Однако как бы ни хотелось революций и переворотов, законы поэзии как неумолимы, так и неизменны: писать сложно о простом значит создавать безжизненные, недееспособные стихи, пускать пыль в глаза читателю и наводить тень на плетень. Каким бы технически сложным ни было стихотворение, по-настоящему живым и обладающим высокой художественной ценностью его сделает только внятность лирического посыла и отточенность мысли. Художник же, умеющий говорить просто о сложном, обладает истинным даром, ибо лёгкость в данном случае вовсе не синоним примитивизма – скорее, она сродни крылатости и рождает гармонию и соразмерность и формы, и замысла, и образных рядов. А помноженная на лирическую наполненность строки и глубину переживаний, эта лёгкость создаёт удивительные образцы слога – как, например, в поразительно прозрачном, трепетно-бесхитростном и в то же время отважном стихотворении «Тайна слов» (кстати, блестящий дольник!):
Детская тайна моя легка –
Слышать, как воды несёт река,
Сердце по стуку в груди искать –
Тронуть губами тепло виска,
Знать: есть тоска и смерть.
Из сокровенных даров возьму
Стану на круче – шептать ветрам,
Слово искать – как дорогу в храм,
Сильнейшая сторона Олиного таланта – её философская лирика, взращённая на благодатной ниве российского пейзажа и сдобренная сложными, порой метафизическими вопросами. Это такие стихи, как «Ночное», «Август – холодные ночи…», «Вечернее», «Смородинка», «Ни похвалою, ни хулой…» – и так далее, этих жемчужинок у Ольги немало. Они полны тишайшими откровениями:
Куст-красавец у входа в храм.
Никому воздавать не надо,
Если сказано: «Аз воздам!»
Там в согласье с девичьим хором
«Свете тихий...» поёт душа.
Мне почудилось – осень скоро.
А для всех ли?.. Не нам решать.
(Из стихотворения «Вечернее»)
Есть песен древних волшебство
(«Ни похвалою, ни хулой…»)
Безыскусность их весьма обманчива: в глубокой, чистой реке дно хорошо просматривается с бережка, да достать до него ох как нелегко…
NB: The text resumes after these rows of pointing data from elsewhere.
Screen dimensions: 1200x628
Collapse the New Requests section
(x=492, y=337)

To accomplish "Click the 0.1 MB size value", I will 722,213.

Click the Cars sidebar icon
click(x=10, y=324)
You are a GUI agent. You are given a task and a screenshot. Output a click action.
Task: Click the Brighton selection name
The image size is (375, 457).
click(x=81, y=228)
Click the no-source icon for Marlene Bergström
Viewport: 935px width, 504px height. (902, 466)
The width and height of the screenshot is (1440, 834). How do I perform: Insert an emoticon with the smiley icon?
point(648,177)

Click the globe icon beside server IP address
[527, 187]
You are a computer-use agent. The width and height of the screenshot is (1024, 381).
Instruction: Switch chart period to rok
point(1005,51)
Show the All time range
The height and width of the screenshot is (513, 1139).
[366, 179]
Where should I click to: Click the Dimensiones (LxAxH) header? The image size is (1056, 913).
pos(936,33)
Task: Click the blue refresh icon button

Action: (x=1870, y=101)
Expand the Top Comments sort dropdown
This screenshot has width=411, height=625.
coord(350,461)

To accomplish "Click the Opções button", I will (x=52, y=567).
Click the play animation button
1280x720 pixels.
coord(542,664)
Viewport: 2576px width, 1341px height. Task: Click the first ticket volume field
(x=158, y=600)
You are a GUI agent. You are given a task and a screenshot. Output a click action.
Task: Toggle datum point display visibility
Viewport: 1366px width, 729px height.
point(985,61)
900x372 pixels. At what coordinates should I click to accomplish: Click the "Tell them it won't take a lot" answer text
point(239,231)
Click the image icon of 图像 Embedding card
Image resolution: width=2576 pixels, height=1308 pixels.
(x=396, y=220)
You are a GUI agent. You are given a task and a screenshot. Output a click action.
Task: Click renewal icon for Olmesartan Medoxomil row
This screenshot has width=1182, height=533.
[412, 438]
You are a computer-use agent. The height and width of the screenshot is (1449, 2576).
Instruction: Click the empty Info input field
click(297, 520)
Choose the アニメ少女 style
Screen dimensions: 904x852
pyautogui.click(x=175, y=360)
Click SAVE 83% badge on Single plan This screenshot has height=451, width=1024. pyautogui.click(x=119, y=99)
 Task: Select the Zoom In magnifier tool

Поэт – это судьба, а судьба поэта прежде всего вершится не в бытовой плоскости, а в исповедальных глубинах его оголённой души. Поэт – человек без кожи, чувствующий чужую боль как свою, и это именно то качество, с которым Ольга Флярковская буквально врывается в русскую литературу. Лирическая героиня Флярковской не зациклена на своих проблемах – она мыслит гораздо шире, её волнуют судьбы многих людей, прошлое, настоящее и будущее России, память Великой Отечественной войны и проблемы маленького человека. Недавно прочитала у Жванецкого великолепное определение: «Талант – это просто, это переживать за других». Это – об Олиной поэзии. И я не сомневаюсь, что впереди у неё ещё и высокая оценка критиков, и понимание собратьев по перу, и заслуженное широкое признание.
И хочется об Оле сказать словами Марины Цветаевой: «Господи! Душа сбылась: /Умысел твой самый тайный». Потому что это то главное, что есть в каждом стихотворении Ольги Флярковской – зрелая, обожжённая, трепещущая душа. А это лакмусовая бумажка для определения высоты поэтического слова.